2. Python Verification is Automatic and Scalable

No human annotators needed. No subjective judgment. Just: does the code produce the right output?

This enables:

  • Unlimited scale (generate as many solutions as you want)
  • High fidelity (automatic execution is perfect, unlike humans who make mistakes)
  • No labelling cost (no human time, no wage expenses)

3. Self-Evolution Closes the Loop

The model learns from its own search:

  • Good solutions feed back as training data
  • The model improves, generating better solutions
  • A virtuous cycle forms

Each round is a small improvement, but across 4 rounds, they compound.


Program-of-Thought (PoT) vs. Chain-of-Thought (CoT)

Chain-of-Thought (CoT): Natural language reasoning

Let me count the multiples of 3 below 100.
They are 3, 6, 9, ..., 99.
This is an arithmetic sequence with first term 3 and common difference 3.
The number of terms is 99/3 = 33.

Program-of-Thought (PoT): Python code

# Count multiples of 3 below 100
count = len([x for x in range(1, 100) if x % 3 == 0])
answer = count

Why PoT is better for this task:

  • Verification: You can execute PoT and check the result. CoT requires manual reading and judgment.
  • Precision: Code is unambiguous. English reasoning can be hard to follow.
  • Scalability: Execution is automatic. Manual checking doesn’t scale.

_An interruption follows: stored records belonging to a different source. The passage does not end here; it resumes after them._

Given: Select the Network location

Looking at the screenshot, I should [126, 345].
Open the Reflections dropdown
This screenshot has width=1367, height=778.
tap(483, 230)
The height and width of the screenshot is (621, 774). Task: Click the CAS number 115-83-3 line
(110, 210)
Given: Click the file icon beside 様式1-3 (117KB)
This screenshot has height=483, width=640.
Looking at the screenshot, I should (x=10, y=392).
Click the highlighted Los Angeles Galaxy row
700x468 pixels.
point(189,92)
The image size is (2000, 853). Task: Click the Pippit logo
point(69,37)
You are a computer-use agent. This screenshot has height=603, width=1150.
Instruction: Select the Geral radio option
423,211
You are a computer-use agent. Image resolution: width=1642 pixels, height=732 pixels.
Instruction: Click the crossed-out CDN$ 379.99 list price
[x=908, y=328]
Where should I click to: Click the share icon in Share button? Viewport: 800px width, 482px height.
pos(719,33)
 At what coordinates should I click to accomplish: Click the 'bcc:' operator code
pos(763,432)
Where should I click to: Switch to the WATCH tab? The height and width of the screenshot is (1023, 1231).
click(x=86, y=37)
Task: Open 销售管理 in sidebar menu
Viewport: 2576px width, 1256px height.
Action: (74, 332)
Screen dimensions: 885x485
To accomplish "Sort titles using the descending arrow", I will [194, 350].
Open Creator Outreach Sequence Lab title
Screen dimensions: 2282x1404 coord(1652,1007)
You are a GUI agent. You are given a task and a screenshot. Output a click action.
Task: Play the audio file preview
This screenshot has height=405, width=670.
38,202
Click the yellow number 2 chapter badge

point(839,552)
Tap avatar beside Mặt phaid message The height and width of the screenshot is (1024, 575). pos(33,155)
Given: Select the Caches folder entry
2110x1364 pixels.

rStar-Math primarily uses PoT, though intermediate reasoning traces are still valuable (the PRM scores steps, not just final answers).


The Virtuous Cycle (Simplified)

Weak Model (42%) 

MCTS + PRM₁ find good solutions

Train on solutions → Better Model (68%)

Better Model + PRM₂ find better solutions

Train on solutions → Even Better Model (78%)

Better Model + PRM₃ find even better solutions

Train on solutions → Best Model (90%)

Each iteration, both the model and the verifier improve, unlocking better search for the next iteration.


Comparison to Other Approaches

ApproachCostAccessibilityScalability
Train GPT-4 from scratch$100M+OpenAI onlyVery limited (few labs)
Use Best-of-N (Paper 23)Moderate (many attempts)Any labHits ceiling as base accuracy is low
Self-evolution (rStar-Math)Reasonable (~$1M)Any research labScales via bootstrapping

rStar-Math finds a sweet spot: moderate cost, accessible implementation, strong results through bootstrapping.


Key Assumptions

For this approach to work:

  1. Problem domain must be automatically verifiable (math via Python works; open-ended writing doesn’t)
  2. Solutions must be decomposable into steps (so PRM can score intermediate reasoning)
  3. Base model must be capable enough (7B is near the limit; 1B would struggle more)
  4. PRM initialization must be reasonable (you need some initial signal to start bootstrapping)

All four hold for math reasoning. Not all domains are so fortunate.